Your objective
For each line in the data below that holds "screenshot", return a copy.

*** Opening Given data ***

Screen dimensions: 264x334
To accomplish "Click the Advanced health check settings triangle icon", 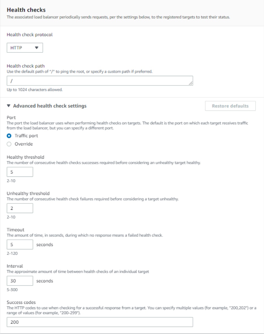I will click(x=9, y=106).
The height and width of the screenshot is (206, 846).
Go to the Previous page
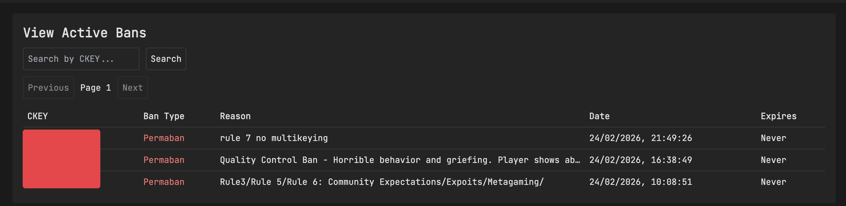coord(48,88)
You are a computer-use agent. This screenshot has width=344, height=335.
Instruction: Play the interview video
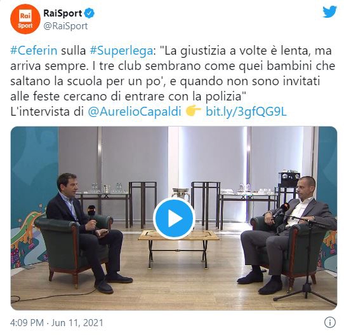174,219
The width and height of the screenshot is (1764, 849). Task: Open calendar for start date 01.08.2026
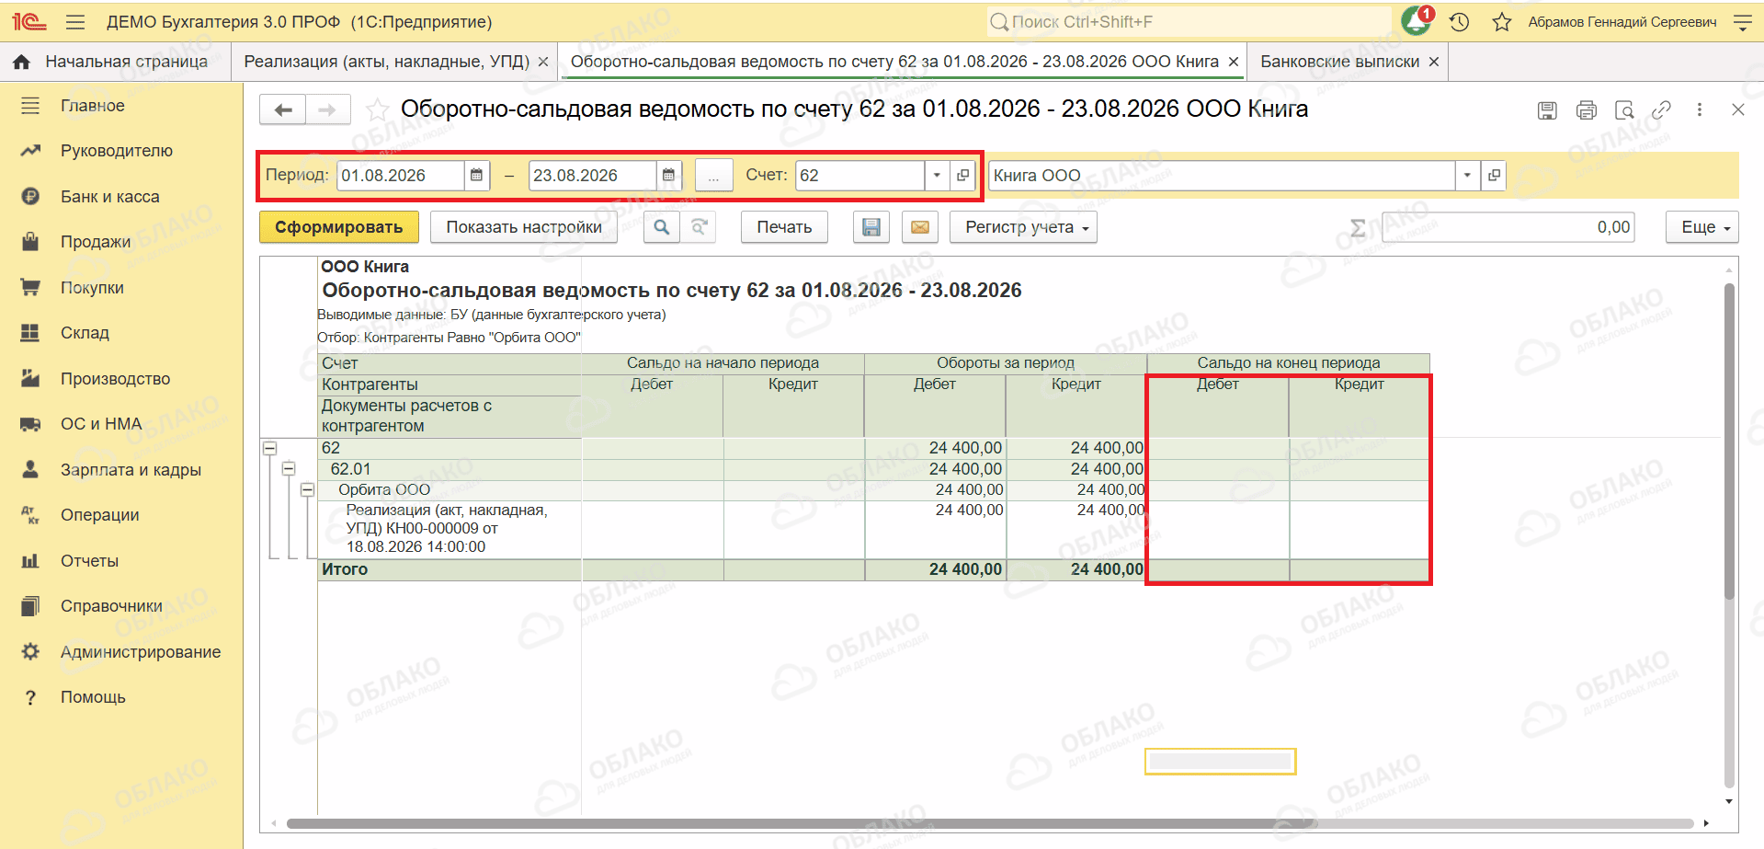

*** Closing Given data ***

Answer area
The height and width of the screenshot is (206, 846).
You are a computer-use agent. This screenshot has width=344, height=335.
The width and height of the screenshot is (1764, 849). Task: Open calendar for start date 01.08.2026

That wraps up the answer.